------ Excerpted records ------

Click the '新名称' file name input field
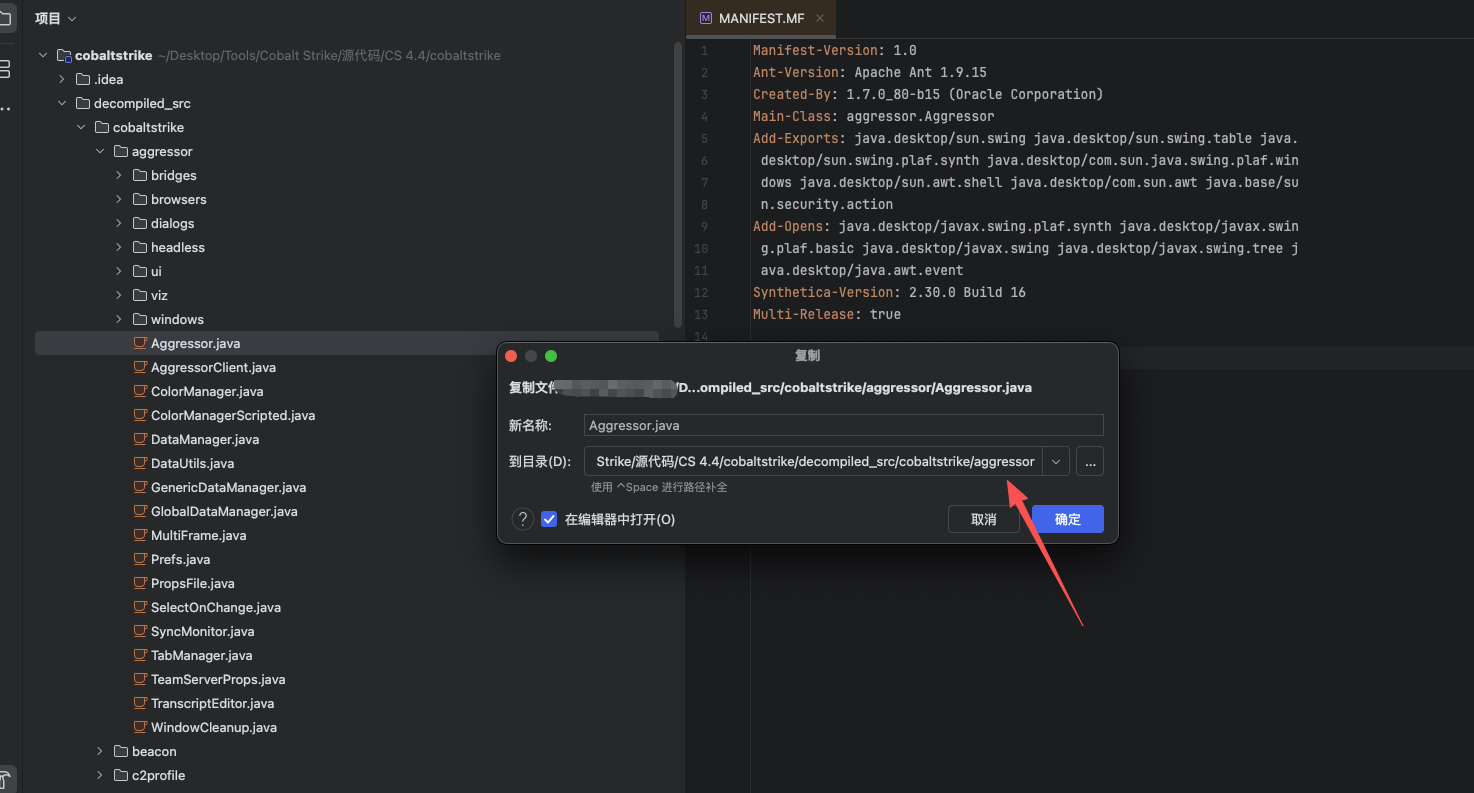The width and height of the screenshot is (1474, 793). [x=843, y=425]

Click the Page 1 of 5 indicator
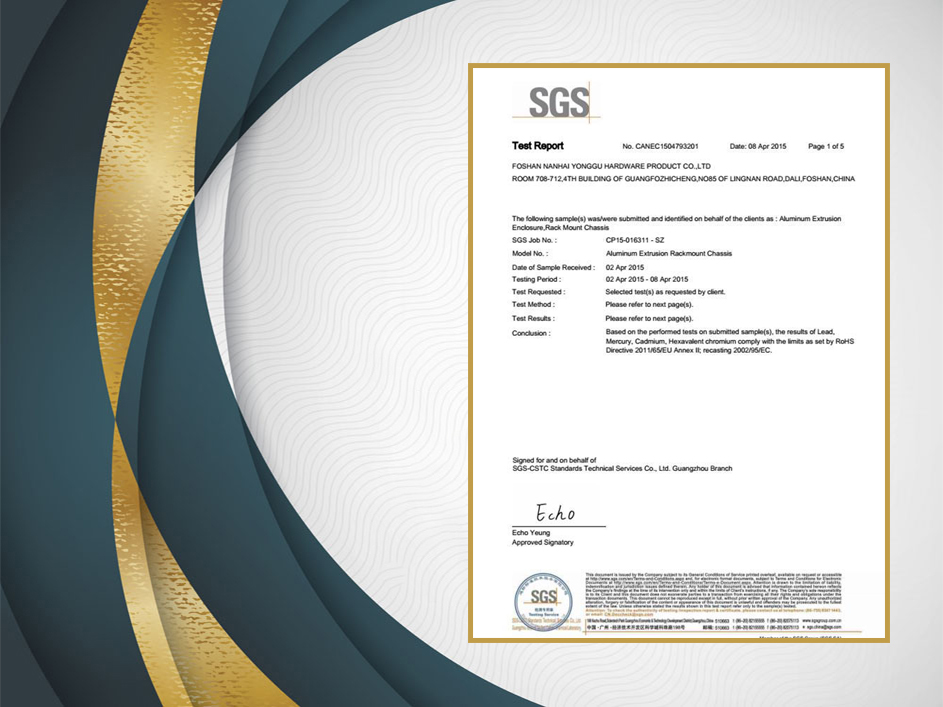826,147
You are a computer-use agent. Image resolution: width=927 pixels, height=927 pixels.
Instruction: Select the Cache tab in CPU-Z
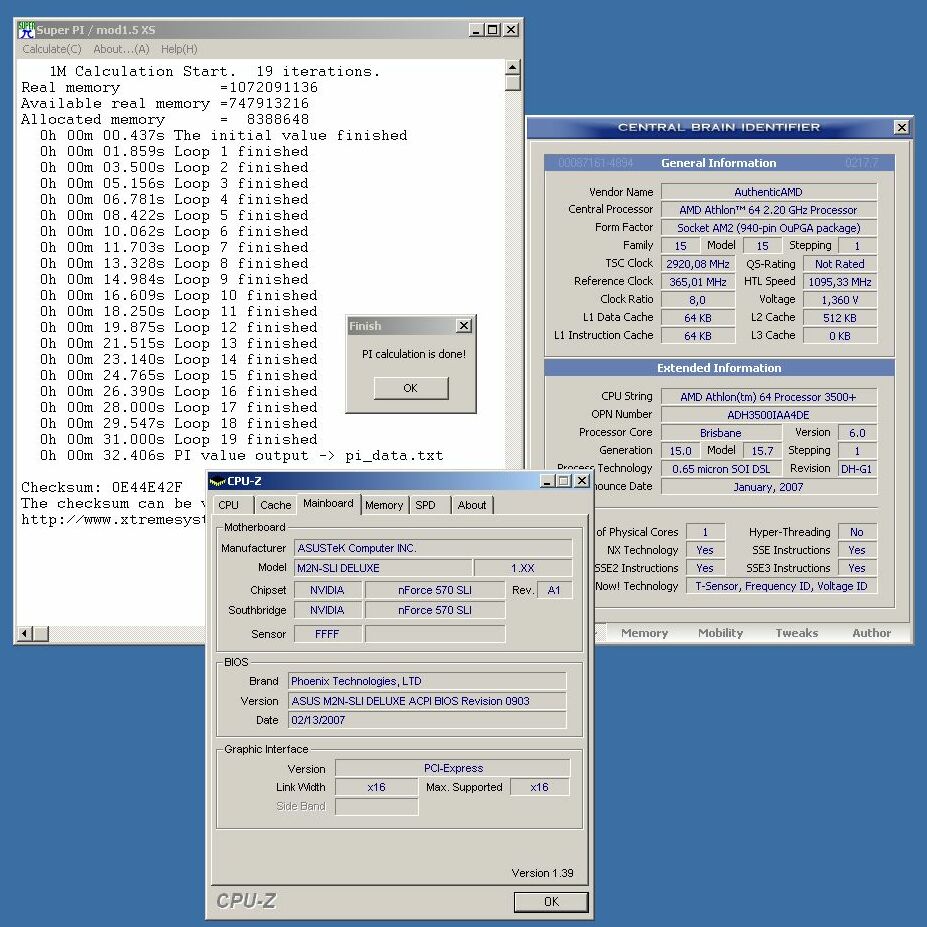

------

Repeat exactly, please: transcribe each entry and leave out the pictures.

Click the '新名称' file name input field
The width and height of the screenshot is (1474, 793). [x=843, y=425]

Click the Page 1 of 5 indicator
826,147
You are a computer-use agent. Image resolution: width=927 pixels, height=927 pixels.
Instruction: Select the Cache tab in CPU-Z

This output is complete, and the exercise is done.